Ⅲ、Ⅳ期中度恶性NHL以化疗为主,诱导化疗后辅以局部放疗。70年代诞生了第一代的化疗方案(CHOP方案),80年代后逐渐产生了第二代(m-BACOD和ProMACE-MOPP方案)、第三代(ProMACE-cytaBOM和MACOP-B方案)的化疗方案。Fisher等选择了899例中度恶性淋巴瘤的患者,随机比较了CHOP、m-BACOD、ProMACE-cytaBOM和MACOP-B方案的远期疗效,6年总生存率分别是33%、36%、34%、32%,没有显著差异。但毒副反应却有不同,治疗相关死亡分别为1%、5%、3%和6%,所以认为CHOP方案仍然是中度恶性NHL首选的化疗方案。对于具有明显不良预后因素的初治患者(IPI中高危及高危组),诱导化疗达CR后实施高剂量化放疗联合自体造血干细胞移植可以明显提高其长期无病生存率和总生存率,但对于诱导化疗后仅达PR的患者,选择造血干细胞移植时要根据病人的具体情况而定,接近CR的PR患者,移植后的疗效与移植前达CR者相似。
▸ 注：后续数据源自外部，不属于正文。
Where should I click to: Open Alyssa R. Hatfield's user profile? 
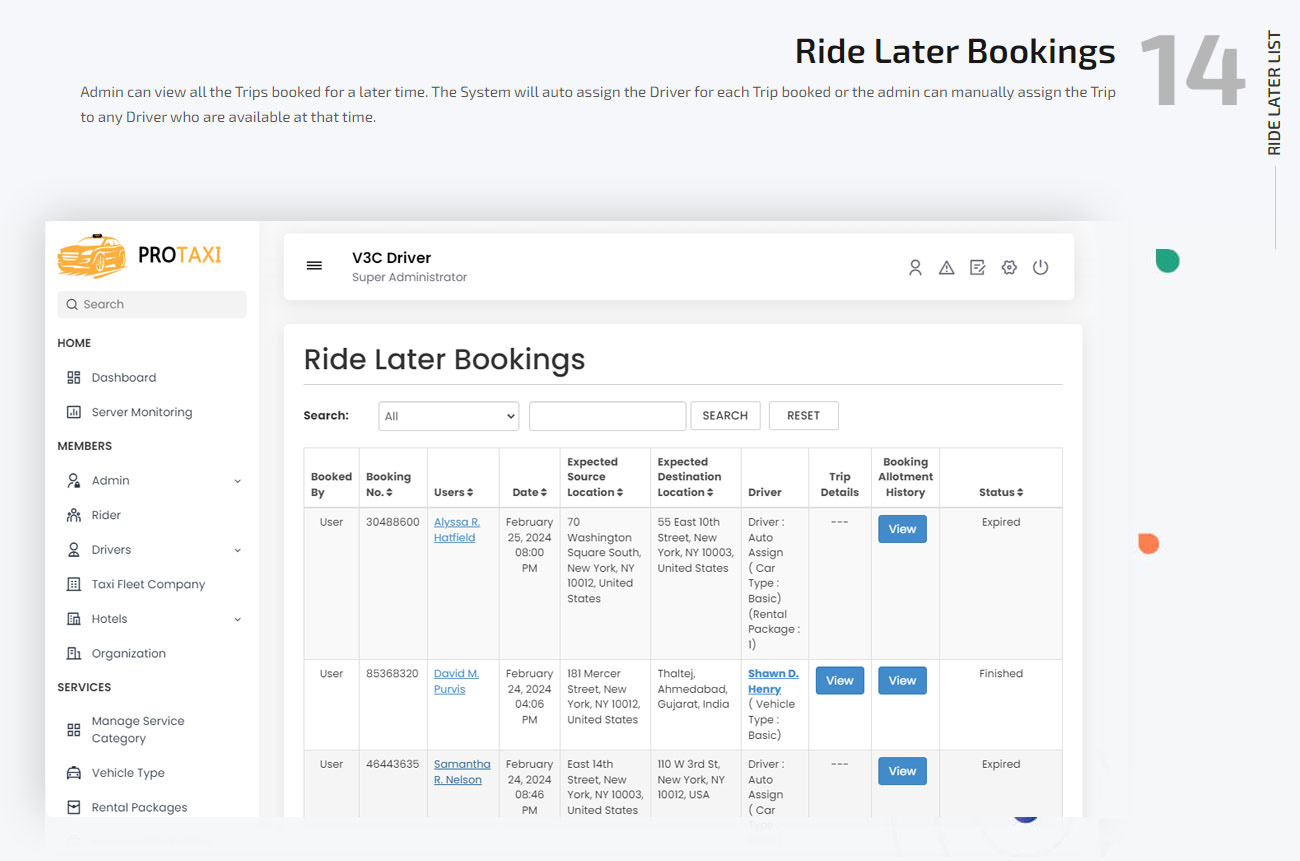(457, 529)
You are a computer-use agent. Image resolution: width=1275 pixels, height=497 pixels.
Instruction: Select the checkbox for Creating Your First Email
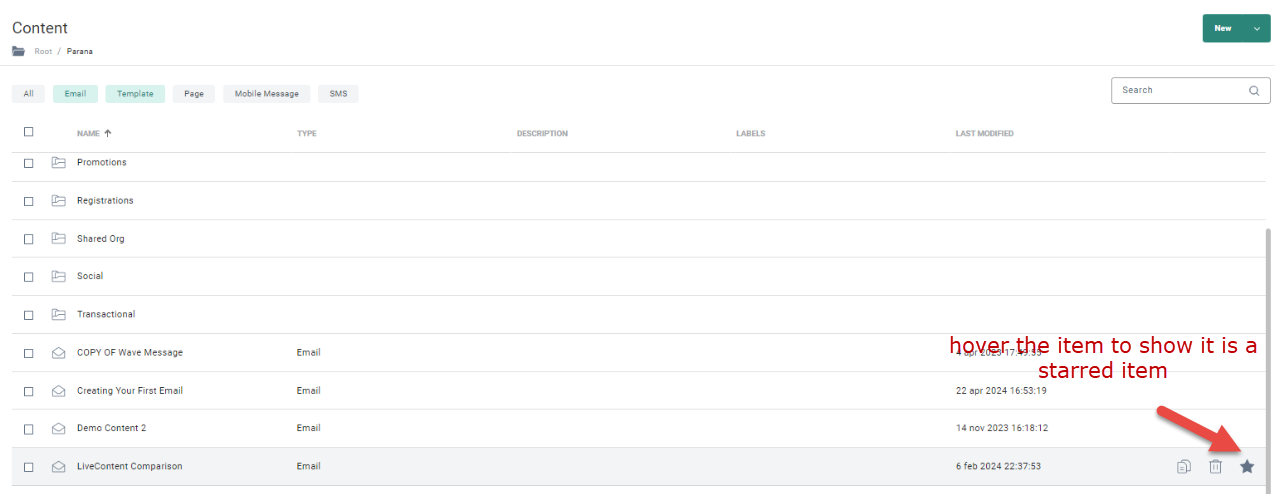point(29,391)
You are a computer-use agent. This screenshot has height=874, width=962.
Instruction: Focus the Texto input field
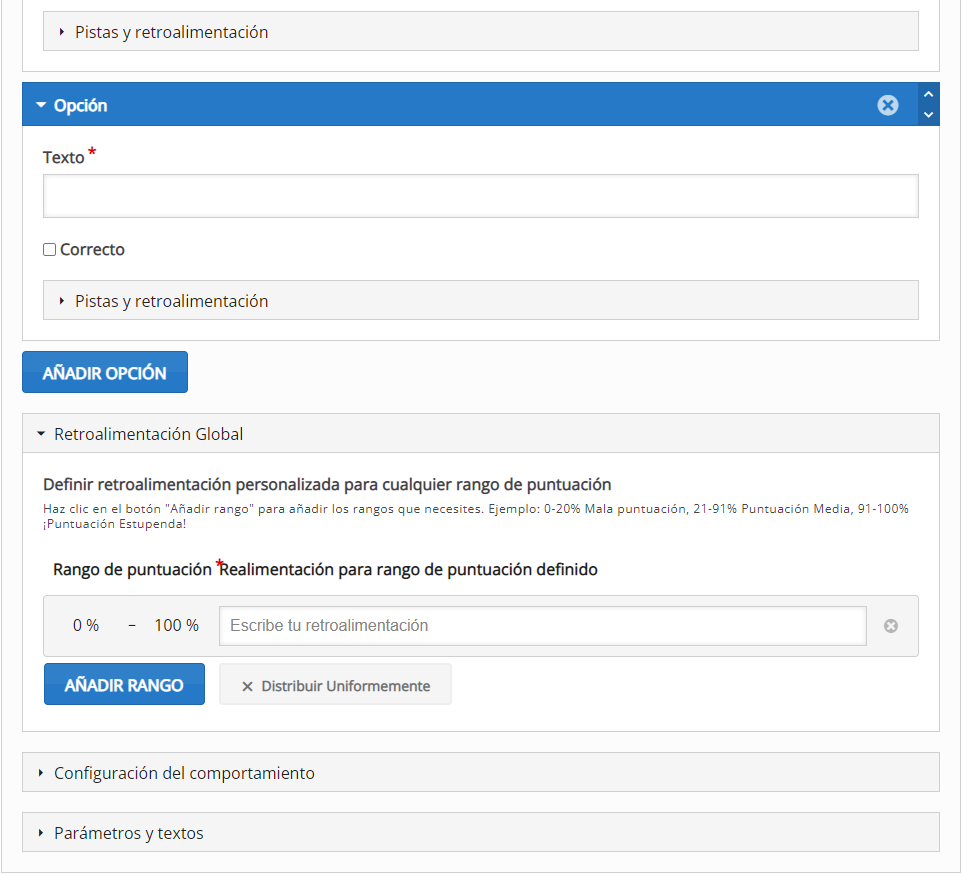pyautogui.click(x=480, y=196)
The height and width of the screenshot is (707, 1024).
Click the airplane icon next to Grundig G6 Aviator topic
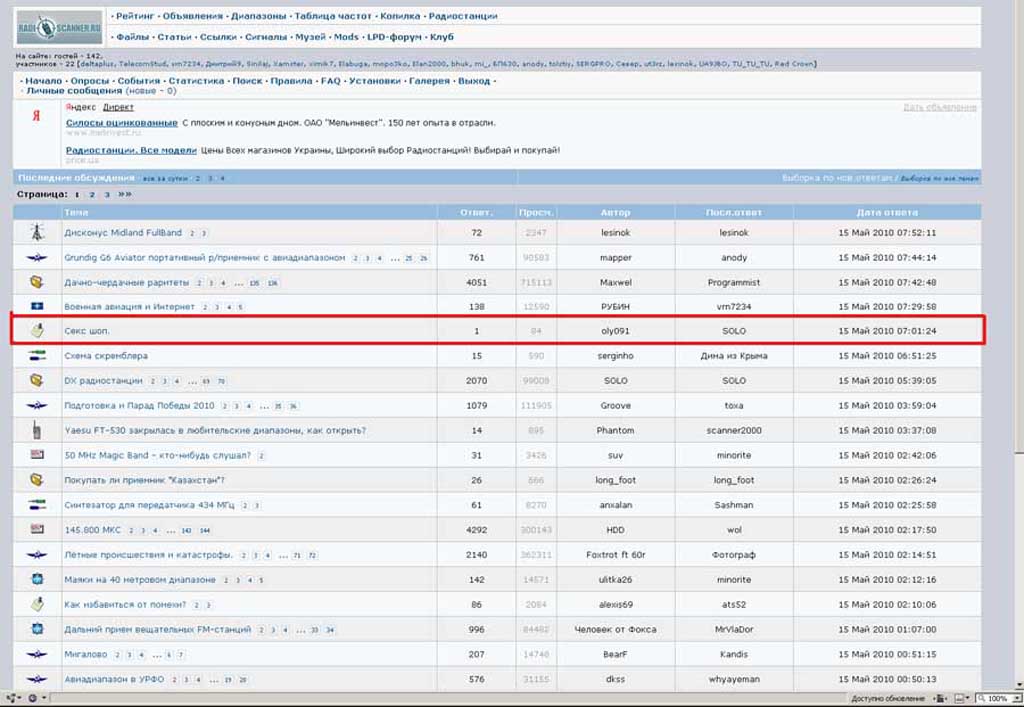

复发耐药的中度恶性NHL的解救化疗方案包括IMVP-16、MIME、DHAP、ESHAP、CEPP(B)及CAMP等,各个方案间的疗效和长期生存情况基本相似。自体造血干细胞移植比单纯常规解救治疗会取得更好的疗效。近来正在进行的临床研究是化疗联合抗CD20单抗治疗复发的中度恶性B细胞NHL。
五、 高度恶性NHL 的治疗
高度恶性NHL的预后不良,常规方案化疗的效果不佳,由于缺乏大样本随机对比的临床研究,对于淋巴母细胞型NHL的标准一线治疗方案还缺乏系统的研究,但无论如何单纯CHOP方案显然是不够的。由于其恶性程度很高,早期即可以出现远处播散,并常侵及骨髓和中枢神经系统,所以即使很早期的病人也应按Ⅳ期对待,在选择化疗方案时必须考虑到这些因素,自体或异基因造血干细胞移植是人们正在探索的治疗方法。
六、 几种特殊类型NHL的治疗
1、 惰性结内原发NHL
Ⅰ、Ⅱ期的Ⅰ、Ⅱ级滤泡性淋巴瘤进展缓慢,10年生存率80%,单纯的放射治疗即可收到很好的疗效,单独或联合应用化疗没有见到更好的临床疗效。Ⅲ、Ⅳ期患者治疗方案的选择应慎重,目前还没有一个统一的模式,在病情稳定、没有影响生活质量和主要脏器功能的情况下,可以等待、观察,相反则应进行必要的治疗。化疗方案不宜过强,一般情况下COPP或CHOP方案即可。化疗联合干扰素治疗可提高疗效。对CD20+的复发和耐药者,抗CD20单抗是可供选择的药物。自体和异基因造血干细胞移植在此类NHL的治疗上也进行了有益的尝试,但是否能改善长期生存尚无定论。近年来一个新的动向是非去髓性异基因造血干细胞移植(mini-transplant)在此类患者上的应用,初步结果令人满意。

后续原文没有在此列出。